How To Handle Social Events This Summer And Stay Sober

Summer is a great time to relax, have some fun, and spend time with loved ones, but for individuals in recovery, it can also be a very trying time. Navigating social situations while trying to stay sober and healthy can be difficult, to say the least, and it’s hard to know the best ways to get around them and hang on to the promises you’ve made to yourself.

Summer is difficult in particular because it’s often the season for weddings, barbecues, birthday parties, and family reunions, and all of those events have the potential to serve alcohol or give access to other substances. It’s important to have a plan in mind before you’re even invited, and know that you don’t have to give up your sobriety in order to have fun.

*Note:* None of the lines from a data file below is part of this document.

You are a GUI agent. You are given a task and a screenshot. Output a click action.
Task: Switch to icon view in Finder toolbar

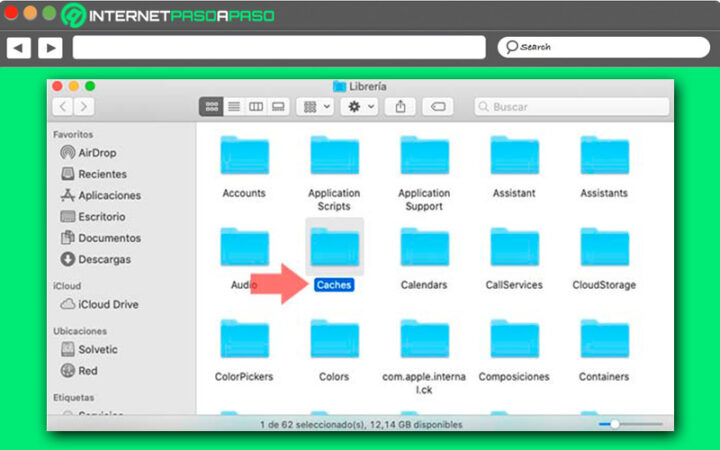pyautogui.click(x=211, y=106)
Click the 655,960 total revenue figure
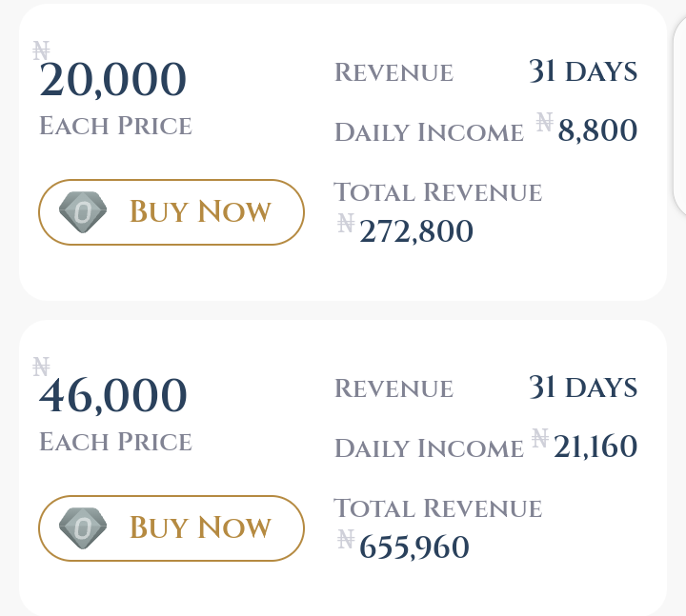This screenshot has height=616, width=686. (414, 547)
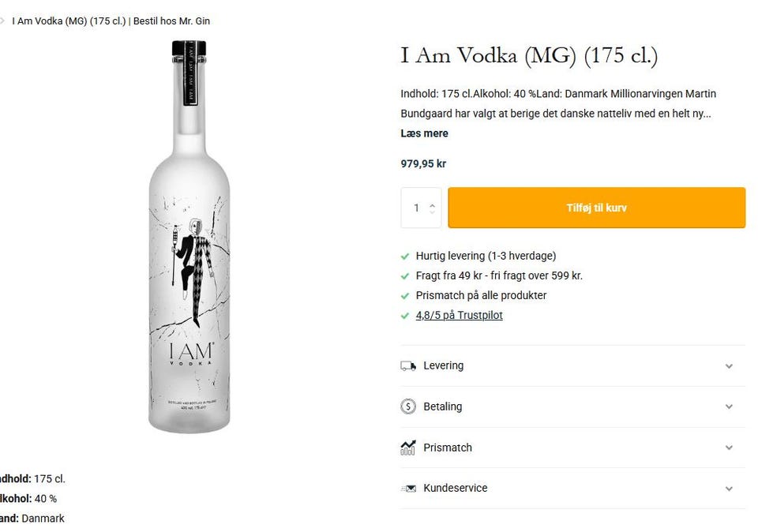Viewport: 758px width, 532px height.
Task: Click the green checkmark beside Fragt fra 49 kr
Action: coord(406,276)
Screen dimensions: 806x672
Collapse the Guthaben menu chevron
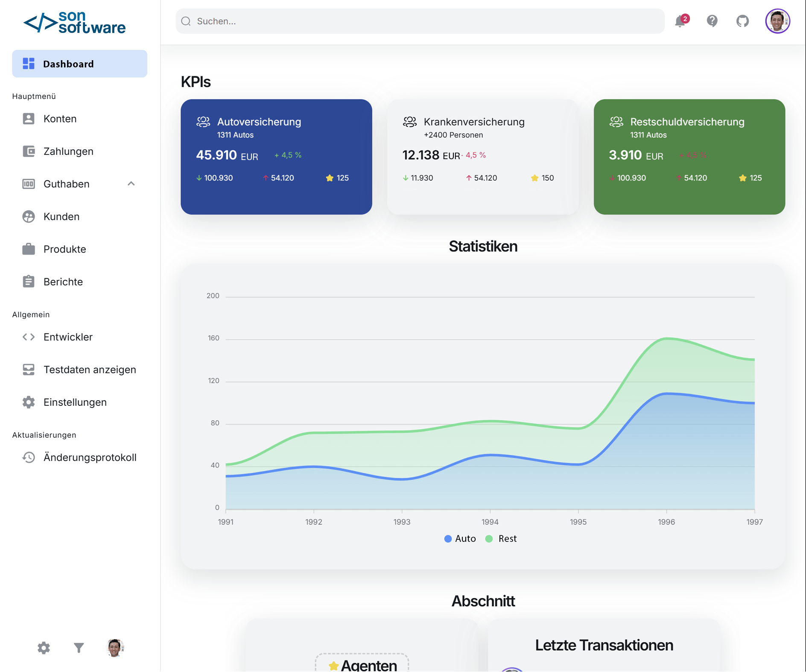pyautogui.click(x=131, y=184)
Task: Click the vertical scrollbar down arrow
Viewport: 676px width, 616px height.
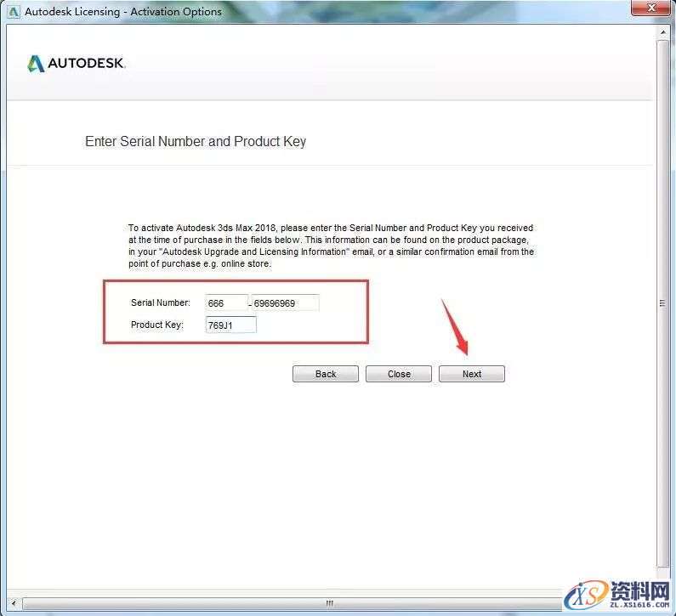Action: point(662,588)
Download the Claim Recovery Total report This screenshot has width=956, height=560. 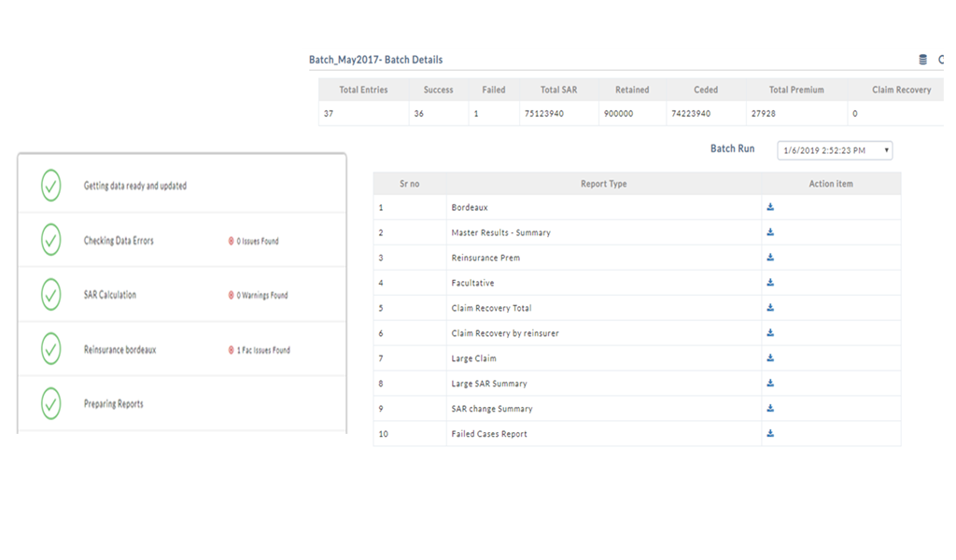coord(770,308)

Photo via Pixabay by TomPumford

Photo via Pixabay by TomPumford

Here are a few of the best ways to get through summer events in a healthy way.

Get a service animal

Service animals are not only great companions, they also help alleviate stress, anxiety, and other symptoms associated with depression and mood disorders. In fact, petting an animal can have such a calming effect that studies have shown it to reduce blood pressure. The bonus is that you can bring the animal with you to any function, as they are well trained and are allowed in public places due to the fact that they provide an important service.

Recruit a friend

It’s always best to have a sober friend along when you attend a party or big event so that they can provide support and help you make a hasty exit should you feel the need to leave. Be considerate in who you ask to accompany you, however, because if the individual is also in recovery, attending a party may be difficult for them.

Think of your needs

Many experts agree that a person who is in recovery should stay away from social events for at least the first few months of sober living. This is because this time is crucial, and it can be much more difficult to stay away from those substances if you’ve only just started your journey. Put your needs and health first and think about it before answering an invitation. Check in with a counselor at your rehab facility to talk through your concerns and discuss whether they think you’re ready for this next step. If it will be too difficult and will place temptation into your lap, simply decline and thank the hosts for thinking of you.

Leave early

Don’t feel the need to stay for the entire duration of the party or event, especially if you’re having a hard time being around others who are partaking in alcoholic beverages. Come armed with a plan and either drive yourself or have the number for a taxi service or Uber to pick you up so you won’t have to be at the mercy of another driver.

Bring your own drink

Parties can be especially challenging if you’re forced to go to a bar or be near alcohol just to get a drink of water or a soda, so consider bringing your own if possible. A bonus is that having a drink in your hand will help keep away awkward questions about why you’re not imbibing and will prevent well-intentioned guests and hosts from asking if they can get you a drink.

Remember that sober living is a long road, and it will be difficult to maintain if you aren’t careful about the situations you choose to put yourself in. It’s okay to think about your health and put yourself first, so think hard about which social events you’ll attend and don’t be afraid to decline. With the support of your friends and family, you can make healthy choices and boost your self-esteem at the same time.